Flight bookings to the UK jumped since June, driven by the sharp fall in the pound following the vote to leave the European Union.
Overall, there were 4.3% more flights booked to the UK in the 28 days following the vote than last year.
Bookings from Hong Kong leapt by 30.1%, while they were up by 9.2% from the US and 5% from Europe.
Travel researcher ForwardKeys said Brexit had had an "immediate, positive impact" on tourism to the UK.
The organisation, which analyses 14 million reservation transactions a day to monitor future travel patterns, said: "The most favourable exchange rate in decades is probably the major driver for the uptake in bookings to Britain."
Brexit latest: How is the UK economy doing?
While the pound has fallen about 13% against the dollar since its peak on 23 June, the day of the referendum, it has also fallen about 10% against the euro. A lower pound cuts the cost of a holiday for foreign visitors to the UK.
"In the months ahead our data will show whether this post-Brexit bounce is sustained", said Olivier Jager, ForwardKeys chief executive.
The company said worldwide economic uncertainty, terror attacks in France and Belgium and air traffic disruption also benefitted UK tourism.
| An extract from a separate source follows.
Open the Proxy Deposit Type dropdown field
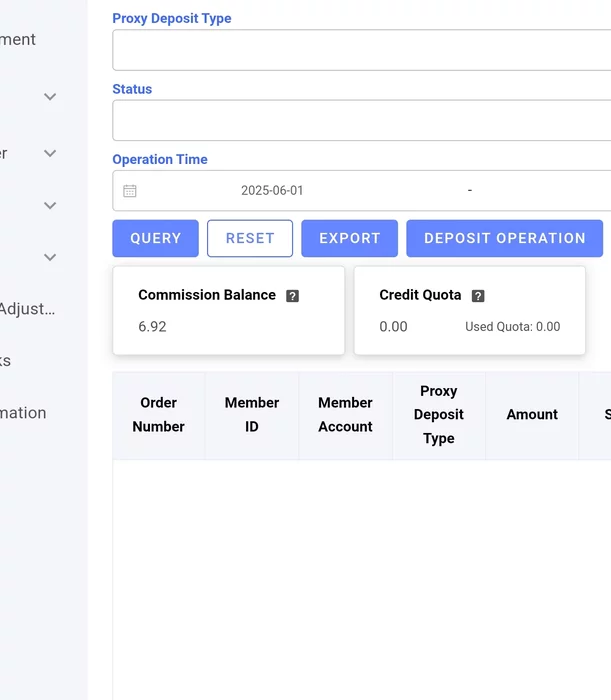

Its figures are backed up by evidence from other organisations.
Airline BA reported a rise of a third in the number of US customers searching for flights to the UK on its website between 27 June to 3 July, compared with the same few days last year.
Hotels.com said it had seen hotel searches for UK destinations by Americans increase by 50% year-on-year since the referendum.
However, even prior to the referendum, the number of tourists from abroad had risen.
According to the promotional body VisitBritain, in the first three months of the year trips by international visitors rose by 6% to 7.36 million compared with the same time in 2015.
Last year as a whole was a record year for inbound tourism, with 36.1 million visits, up 5% on 2014.
"With the weakened pound Britain offers good value for money at the moment, particularly for high spending long-haul markets such as China and the USA," said VisitBritain.
Tourism is the UK's seventh biggest export earner and is the third biggest employer.